Je ne décolère pas ! Il est certains jours où monte en vous une bouffée de misanthropie. Aime ton prochaine comme toi-même : facile à dire ! Quand l’on constate, comme aujourd’hui, le comportement majoritaire d’autrui, stupide et irresponsable, l’on ne manque pas d’arguments, dans notre attitude dépourvue d’humanisme. J’évoque à ce propos la psychose qui a sidéré l’opinion publique internationale. Même la Russie, par la voix officielle et au grand dam de l’Union Européenne, a instauré un boycott des fruits et légumes supposés être le vecteur de la bactérie tueuse Escherichia coli.

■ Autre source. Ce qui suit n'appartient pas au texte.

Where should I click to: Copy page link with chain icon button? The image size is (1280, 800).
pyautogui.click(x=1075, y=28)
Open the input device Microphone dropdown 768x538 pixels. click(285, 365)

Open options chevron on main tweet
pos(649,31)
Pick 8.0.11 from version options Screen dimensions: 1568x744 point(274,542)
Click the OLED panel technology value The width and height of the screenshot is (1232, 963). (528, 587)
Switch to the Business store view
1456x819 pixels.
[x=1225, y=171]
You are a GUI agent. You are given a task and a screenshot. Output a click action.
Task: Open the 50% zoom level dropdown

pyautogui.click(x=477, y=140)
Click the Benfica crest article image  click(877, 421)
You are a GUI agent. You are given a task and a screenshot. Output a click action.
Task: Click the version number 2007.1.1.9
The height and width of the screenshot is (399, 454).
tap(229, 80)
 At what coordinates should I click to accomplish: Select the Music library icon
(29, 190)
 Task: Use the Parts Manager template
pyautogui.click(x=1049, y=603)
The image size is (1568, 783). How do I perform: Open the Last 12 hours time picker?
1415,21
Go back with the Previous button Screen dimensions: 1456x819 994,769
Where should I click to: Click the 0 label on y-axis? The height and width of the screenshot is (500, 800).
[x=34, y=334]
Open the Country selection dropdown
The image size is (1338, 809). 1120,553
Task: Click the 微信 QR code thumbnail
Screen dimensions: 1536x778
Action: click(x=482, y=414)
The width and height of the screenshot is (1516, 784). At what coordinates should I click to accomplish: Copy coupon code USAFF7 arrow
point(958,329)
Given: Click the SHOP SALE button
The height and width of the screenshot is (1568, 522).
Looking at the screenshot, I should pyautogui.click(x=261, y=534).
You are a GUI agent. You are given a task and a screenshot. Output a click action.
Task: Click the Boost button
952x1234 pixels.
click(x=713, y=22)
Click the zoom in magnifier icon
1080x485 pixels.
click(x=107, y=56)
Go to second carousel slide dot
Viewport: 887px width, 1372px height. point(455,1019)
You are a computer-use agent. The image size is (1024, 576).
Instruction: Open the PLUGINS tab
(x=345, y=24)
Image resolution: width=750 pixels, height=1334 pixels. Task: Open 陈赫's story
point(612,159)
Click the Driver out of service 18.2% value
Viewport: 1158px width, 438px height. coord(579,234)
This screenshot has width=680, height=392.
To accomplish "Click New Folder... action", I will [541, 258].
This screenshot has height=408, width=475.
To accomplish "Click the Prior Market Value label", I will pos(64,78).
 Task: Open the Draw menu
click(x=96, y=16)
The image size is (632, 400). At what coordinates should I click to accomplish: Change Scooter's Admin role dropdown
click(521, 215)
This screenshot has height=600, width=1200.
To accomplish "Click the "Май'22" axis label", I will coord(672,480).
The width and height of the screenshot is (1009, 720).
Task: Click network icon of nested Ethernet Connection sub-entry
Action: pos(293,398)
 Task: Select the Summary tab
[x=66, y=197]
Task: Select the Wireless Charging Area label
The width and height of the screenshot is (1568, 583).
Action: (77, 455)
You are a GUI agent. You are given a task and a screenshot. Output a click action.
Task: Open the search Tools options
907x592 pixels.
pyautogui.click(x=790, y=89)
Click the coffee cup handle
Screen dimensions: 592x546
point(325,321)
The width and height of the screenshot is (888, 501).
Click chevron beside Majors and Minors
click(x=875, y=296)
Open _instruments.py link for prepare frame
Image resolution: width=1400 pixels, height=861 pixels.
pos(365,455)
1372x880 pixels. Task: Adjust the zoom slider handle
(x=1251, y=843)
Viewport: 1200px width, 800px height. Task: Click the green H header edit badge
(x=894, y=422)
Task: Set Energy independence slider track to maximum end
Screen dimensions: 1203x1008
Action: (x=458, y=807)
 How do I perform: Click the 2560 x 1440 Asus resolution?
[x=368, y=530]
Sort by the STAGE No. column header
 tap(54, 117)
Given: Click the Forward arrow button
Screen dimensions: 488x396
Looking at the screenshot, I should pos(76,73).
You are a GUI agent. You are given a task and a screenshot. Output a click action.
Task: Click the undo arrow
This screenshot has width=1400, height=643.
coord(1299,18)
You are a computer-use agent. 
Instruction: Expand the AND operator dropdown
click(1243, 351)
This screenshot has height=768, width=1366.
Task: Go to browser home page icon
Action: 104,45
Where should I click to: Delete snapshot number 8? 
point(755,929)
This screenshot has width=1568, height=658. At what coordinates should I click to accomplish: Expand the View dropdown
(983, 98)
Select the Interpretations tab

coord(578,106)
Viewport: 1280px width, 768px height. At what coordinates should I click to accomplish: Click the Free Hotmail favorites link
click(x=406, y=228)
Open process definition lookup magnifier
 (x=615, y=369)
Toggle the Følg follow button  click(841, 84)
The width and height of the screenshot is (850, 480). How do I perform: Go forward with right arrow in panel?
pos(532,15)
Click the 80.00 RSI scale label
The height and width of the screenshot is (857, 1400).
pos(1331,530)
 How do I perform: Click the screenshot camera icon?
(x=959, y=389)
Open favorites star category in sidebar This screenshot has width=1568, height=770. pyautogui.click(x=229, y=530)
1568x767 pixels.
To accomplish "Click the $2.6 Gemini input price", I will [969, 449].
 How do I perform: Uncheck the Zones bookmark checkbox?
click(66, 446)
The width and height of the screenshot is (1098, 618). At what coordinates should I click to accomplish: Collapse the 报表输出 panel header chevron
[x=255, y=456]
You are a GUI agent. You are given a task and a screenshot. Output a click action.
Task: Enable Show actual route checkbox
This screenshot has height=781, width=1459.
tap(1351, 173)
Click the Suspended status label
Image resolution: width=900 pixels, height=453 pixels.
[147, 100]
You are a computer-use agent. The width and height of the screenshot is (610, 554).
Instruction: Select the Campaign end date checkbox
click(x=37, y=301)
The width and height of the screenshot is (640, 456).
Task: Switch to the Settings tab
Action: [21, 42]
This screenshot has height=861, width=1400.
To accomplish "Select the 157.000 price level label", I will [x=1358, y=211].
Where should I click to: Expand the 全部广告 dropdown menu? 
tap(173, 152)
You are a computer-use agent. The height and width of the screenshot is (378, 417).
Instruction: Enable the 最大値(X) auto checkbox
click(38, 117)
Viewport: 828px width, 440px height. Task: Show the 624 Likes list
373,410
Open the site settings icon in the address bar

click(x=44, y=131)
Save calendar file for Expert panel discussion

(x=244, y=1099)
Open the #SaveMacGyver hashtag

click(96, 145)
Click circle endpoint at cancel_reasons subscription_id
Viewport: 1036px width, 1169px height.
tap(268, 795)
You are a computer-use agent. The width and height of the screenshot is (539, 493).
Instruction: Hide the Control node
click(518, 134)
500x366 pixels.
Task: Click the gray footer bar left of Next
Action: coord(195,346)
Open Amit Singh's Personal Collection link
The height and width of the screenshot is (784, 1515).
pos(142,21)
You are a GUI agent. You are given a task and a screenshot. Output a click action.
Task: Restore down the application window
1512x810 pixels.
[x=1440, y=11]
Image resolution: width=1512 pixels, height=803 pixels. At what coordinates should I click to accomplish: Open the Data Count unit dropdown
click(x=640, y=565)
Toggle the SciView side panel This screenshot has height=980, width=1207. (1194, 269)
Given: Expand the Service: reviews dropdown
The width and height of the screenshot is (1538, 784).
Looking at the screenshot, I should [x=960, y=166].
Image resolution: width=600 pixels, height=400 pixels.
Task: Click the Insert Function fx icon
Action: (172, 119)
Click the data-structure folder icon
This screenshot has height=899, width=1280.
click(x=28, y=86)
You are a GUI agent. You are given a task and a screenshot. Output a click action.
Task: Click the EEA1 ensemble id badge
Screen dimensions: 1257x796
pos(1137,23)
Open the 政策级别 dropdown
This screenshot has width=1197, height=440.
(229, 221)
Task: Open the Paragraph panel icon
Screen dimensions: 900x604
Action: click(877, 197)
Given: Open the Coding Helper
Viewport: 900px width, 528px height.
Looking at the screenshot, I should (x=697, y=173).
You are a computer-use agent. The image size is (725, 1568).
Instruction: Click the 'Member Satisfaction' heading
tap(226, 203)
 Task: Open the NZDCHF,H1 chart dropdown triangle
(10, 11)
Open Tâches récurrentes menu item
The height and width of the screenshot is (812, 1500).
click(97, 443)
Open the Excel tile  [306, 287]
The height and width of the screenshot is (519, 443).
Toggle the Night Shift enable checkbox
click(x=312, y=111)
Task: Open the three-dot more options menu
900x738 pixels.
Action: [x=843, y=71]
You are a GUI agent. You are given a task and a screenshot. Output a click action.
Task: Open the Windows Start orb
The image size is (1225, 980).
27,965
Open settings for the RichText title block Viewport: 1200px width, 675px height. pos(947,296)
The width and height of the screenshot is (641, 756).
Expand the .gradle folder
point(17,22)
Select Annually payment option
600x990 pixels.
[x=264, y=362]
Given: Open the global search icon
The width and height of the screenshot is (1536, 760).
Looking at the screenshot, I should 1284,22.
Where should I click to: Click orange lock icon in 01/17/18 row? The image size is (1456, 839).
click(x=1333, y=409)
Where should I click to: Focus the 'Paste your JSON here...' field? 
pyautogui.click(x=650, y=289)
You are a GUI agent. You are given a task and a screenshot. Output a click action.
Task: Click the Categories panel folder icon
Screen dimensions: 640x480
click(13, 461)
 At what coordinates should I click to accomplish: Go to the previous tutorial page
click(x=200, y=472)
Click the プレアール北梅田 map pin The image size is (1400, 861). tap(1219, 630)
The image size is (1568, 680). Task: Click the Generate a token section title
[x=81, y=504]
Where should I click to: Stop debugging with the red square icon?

Dans le panier de la ménagère, vous cherchez en vain le concombre et les tomates. Les médias, par un effet amplificateur désastreux, ont semé le doute au détriment du simple bon sens. Pourquoi les spécialistes ne sont-ils pas montés au créneau pour mettre en évidence le non fondé de cette crainte, entraînant de ce fait le désarroi et la ruine de producteurs déjà affectés par la sécheresse persistante.

Voici deux constats que chacun est pourtant à même de faire s’il prend la peine de réfléchir un peu …

1 – Depuis le début de cette "épidémie", sans exceptions, tous les malades ont séjourné en Allemagne : le foyer est donc dans ce pays, ce qui en exonère les autres.

2 – Comment peut-on imaginer que la bactérie incriminée puisse "faire du tourisme" sur une peau lisse de concombre ou de tomate, sachant, qui plus est, que ces légumes sont cultivés le plus souvent, en serres et donc non susceptibles d’être contaminés par les déjections animales et le lisier. Quitte à manger cru un concombre non lavé, je craindrais davantage quelques traces de produits chimiques indésirables plutôt que la présence de cette bactérie tant redoutée. Tant pis si je joue les Cassandre : cette alerte pourrait être annonciatrice d’autres épidémies favorisées par la dégradation de notre flore intestinale provoquée par une alimentation déséquilibrée et artificielle (1). Si toutefois cette bactérie circule, peut-être pourrait-elle, à la rigueur se nicher... au cœur d’une salade. Malheureusement, comme au Moyen-Âge, mais sans l’excuse d’un manque d’informations, l’on assiste à une réaction primitive de masse dont l’effet est aussi délétère en terme d’impact, que celui de cette bactérie tueuse … d’emplois.

Les maraîchers auront tout le loisir de méditer sur la fable de La Fontaine intitulée "L’Ours et l’amateur de jardins" dont la conclusion peut s’appliquer au consommateur : "Rien n’est si dangereux qu’un ignorant ami ; mieux vaudrait un sage ennemi".

                                                                    M.M.

(1) : "Il y a dans notre intestin dix fois plus de bactéries que nous n’avons de cellules. Chaque être humain porte un million de milliards de bactéries en lui "!